4. The heating optimization method as described in claim 1, characterized in that, Before the step of constructing a heating assessment model based on the user behavior data using the optimized long short-term memory network algorithm, the method further includes: Based on the bat algorithm, an improved bat algorithm is obtained by optimizing the update methods of bat frequency, position, and speed; The parameters of the Long Short-Term Memory (LSTM) network algorithm are optimized using the improved bat algorithm to obtain the optimized LSM network algorithm.

5. The heating optimization method as described in claim 1, characterized in that, Before the step of adjusting the weighting coefficients of temperature measurement points based on user behavior data and real-time weather data to obtain the adjusted weighting coefficients, the method further includes: Multiple temperature measurement points are set up, and user behavior data is collected by smart devices through these multiple temperature measurement points within a preset period.

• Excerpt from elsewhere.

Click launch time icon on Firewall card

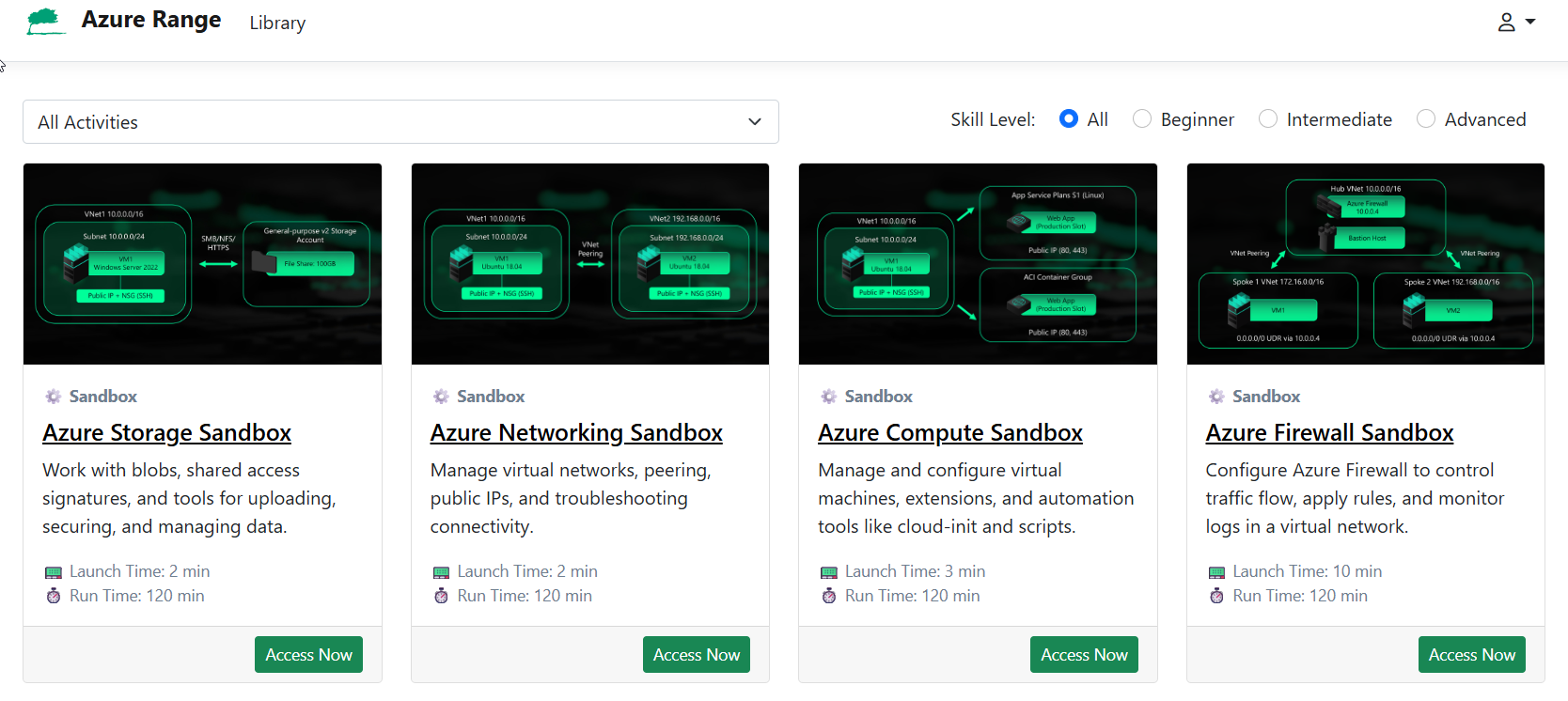click(x=1216, y=572)
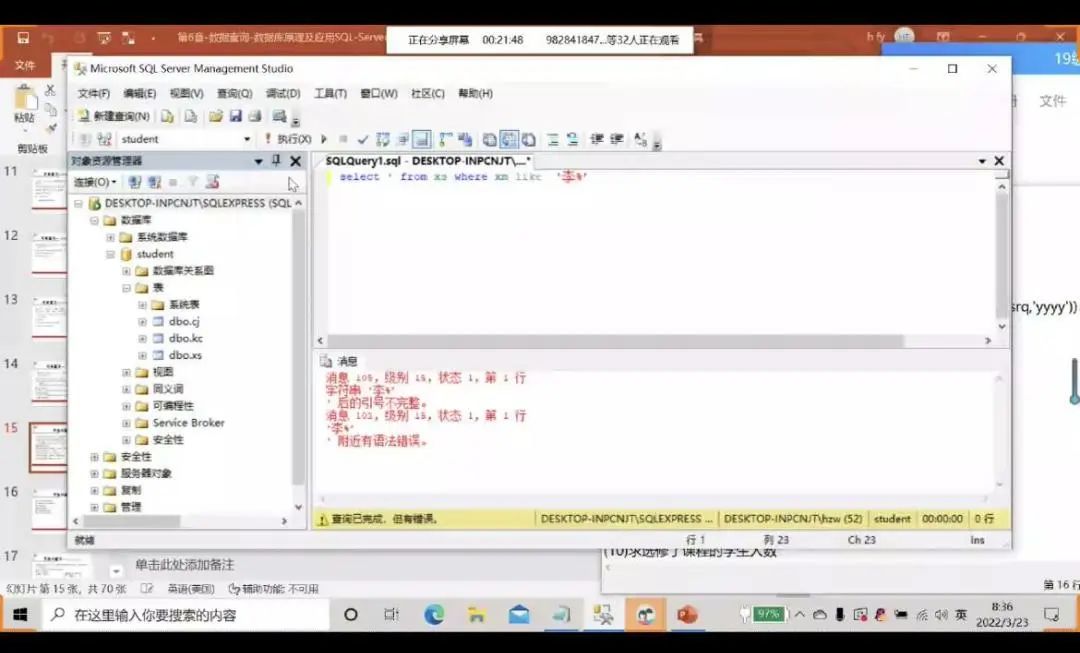Image resolution: width=1080 pixels, height=653 pixels.
Task: Click the Open File folder icon in toolbar
Action: [x=215, y=116]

Obtain real-time weather data from meteorological services within a preset period; The user behavior data and the real-time weather data are preprocessed, including data cleaning and normalization.

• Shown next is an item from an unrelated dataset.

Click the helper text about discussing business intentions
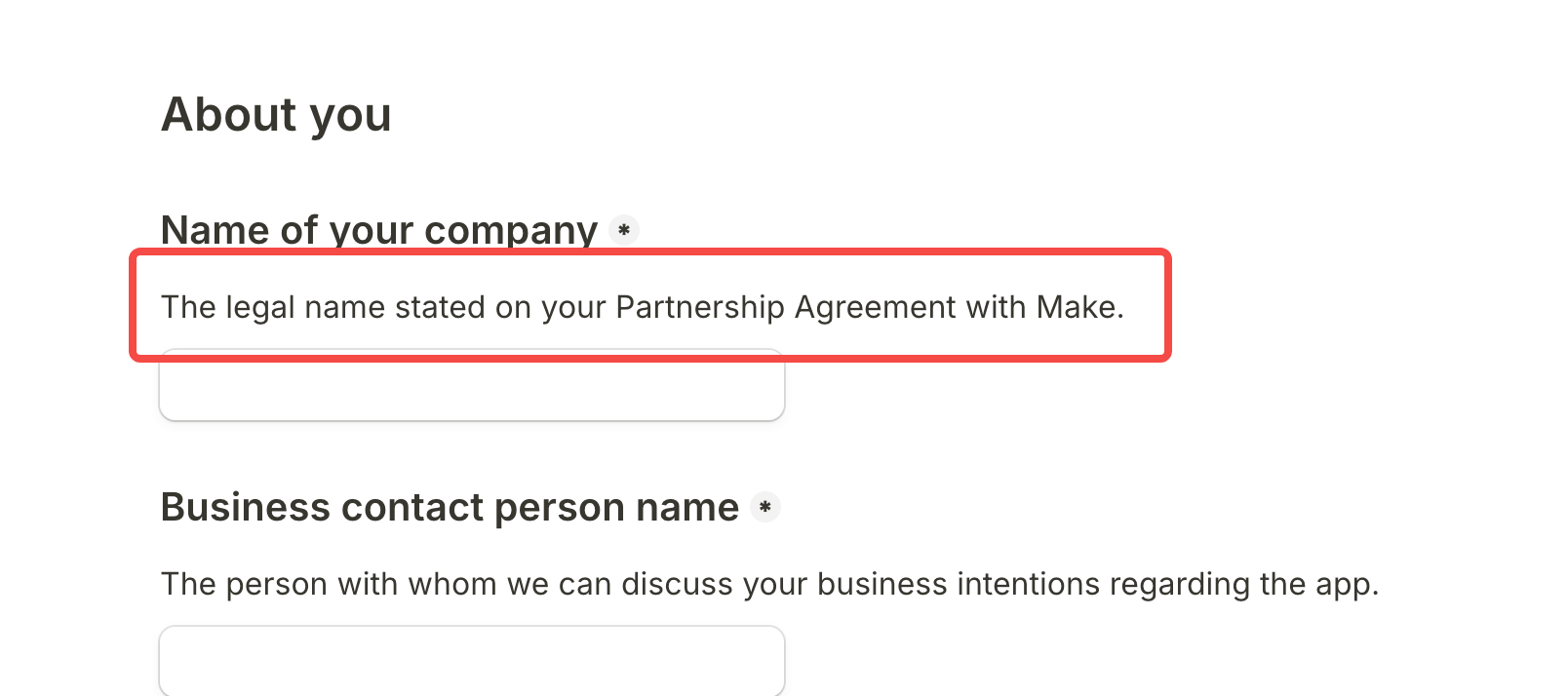The width and height of the screenshot is (1568, 696). tap(769, 584)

6. The heating optimization method as described in claim 1, characterized in that, The step of constructing a heating assessment model based on the user behavior data using the optimized long short-term memory network algorithm includes: The user behavior data and the real-time weather data are used as time series data; The time series data is preliminarily analyzed using time series analysis techniques to obtain the characteristics of the time series data; Extract time series features from the time series data; Based on the characteristics and features of the time series data, design the network structure of the optimized Long Short-Term Memory network algorithm; A heating assessment model is constructed based on the network structure and the factors that have the greatest impact on the heating load assessment.

7. A heating optimization device, characterized in that, The heating optimization device includes: The weight adjustment module is used to adjust the weight coefficients of temperature measurement points based on user behavior data and real-time weather data, and obtain the adjusted weight coefficients. The factor screening module is used to analyze the factors affecting the heating assessment based on the adjusted weight coefficients using a sensitivity analysis method, and to obtain the factors with the greatest impact on the heating assessment. The model building module is used to build a heating assessment model based on the user behavior data, using an optimized long short-term memory network algorithm. The parameter optimization module is used to input the user behavior data, the real-time weather data, and the factors with the greatest impact on the heating assessment into the heating assessment model, obtain the assessment results, and optimize the heating control parameters and operating parameters based on the assessment results.

8. A heating optimization device, characterized in that, The heating optimization device includes: a memory, a processor, and a heating optimization program stored in the memory and executable on the processor, wherein the heating optimization program, when executed by the processor, implements the heating optimization method as described in any one of claims 1 to 6.

9. A storage medium, characterized in that, The storage medium stores a heating optimization program, which, when executed by a processor, implements the heating optimization method as described in any one of claims 1 to 6.

10. A computer program product, characterized in that, The computer program product includes a heating optimization program, which, when executed by a processor, implements the heating optimization method as described in any one of claims 1 to 6.